Subject: Re: [PATCH] pstore: Don't use semaphores in always-atomic-context code

On 2022-02-18 18:29:01 [+0100], Jann Horn wrote:

> Lockdep probably never caught the problem because it's very rare that you
> actually hit the contended case, and lockdep can't check a

I appears that after ´a' a few words would follow.

> Fixes: ea84b580b955 ("pstore: Convert buf_lock to semaphore")
> Cc: [email protected]
> Signed-off-by: Jann Horn <[email protected]>
> ---
> Testing on 5.15.24 (latest stable), with CONFIG_PREEMPT=y, when I trigger
> a BUG() via LKDTM ("echo BUG > /sys/kernel/debug/provoke-crash/DIRECT"),
> I first get the expected BUG splat, followed by this RCU warning:
>
> Voluntary context switch within RCU read-side critical section!

Right, scheduling not allowed within a RCU read-side section. I'm not
sure if lockdep cares but if you enable CONFIG_DEBUG_ATOMIC_SLEEP then
the might_sleep() will complain if you are in a RCU section.

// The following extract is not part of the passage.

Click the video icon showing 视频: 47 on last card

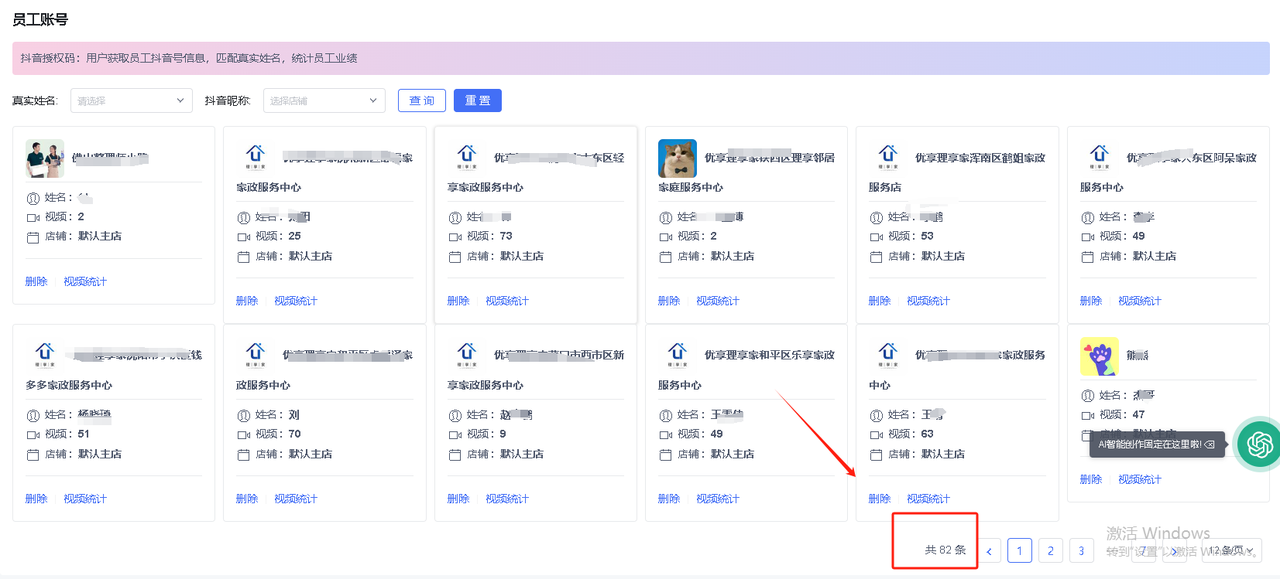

> This patch makes the RCU context warning go away.

Makes sense.
Acked-by: Sebastian Andrzej Siewior <[email protected]>

> --- a/fs/pstore/platform.c
> +++ b/fs/pstore/platform.c
> @@ -143,27 +143,26 @@ static void pstore_timer_kick(void)
> mod_timer(&pstore_timer, jiffies + msecs_to_jiffies(pstore_update_ms));
> }
>
> -/*
> - * Should pstore_dump() wait for a concurrent pstore_dump()? If
> - * not, the current pstore_dump() will report a failure to dump
> - * and return.
> - */
> -static bool pstore_cannot_wait(enum kmsg_dump_reason reason)
> +bool pstore_cannot_block_path(enum kmsg_dump_reason reason)
> {
> - /* In NMI path, pstore shouldn't block regardless of reason. */
> + /*
> + * In case of NMI path, pstore shouldn't be blocked
> + * regardless of reason.
> + */
> if (in_nmi())
> return true;
>
> switch (reason) {
> /* In panic case, other cpus are stopped by smp_send_stop(). */
> case KMSG_DUMP_PANIC:
> - /* Emergency restart shouldn't be blocked. */
> + /* Emergency restart shouldn't be blocked by spin lock. */

by spinning on pstore_info::buf_lock

> case KMSG_DUMP_EMERG:
> return true;
> default:
> return false;
> }
> }
> +EXPORT_SYMBOL_GPL(pstore_cannot_block_path);
>
> #if IS_ENABLED(CONFIG_PSTORE_DEFLATE_COMPRESS)
> static int zbufsize_deflate(size_t size)

Sebastian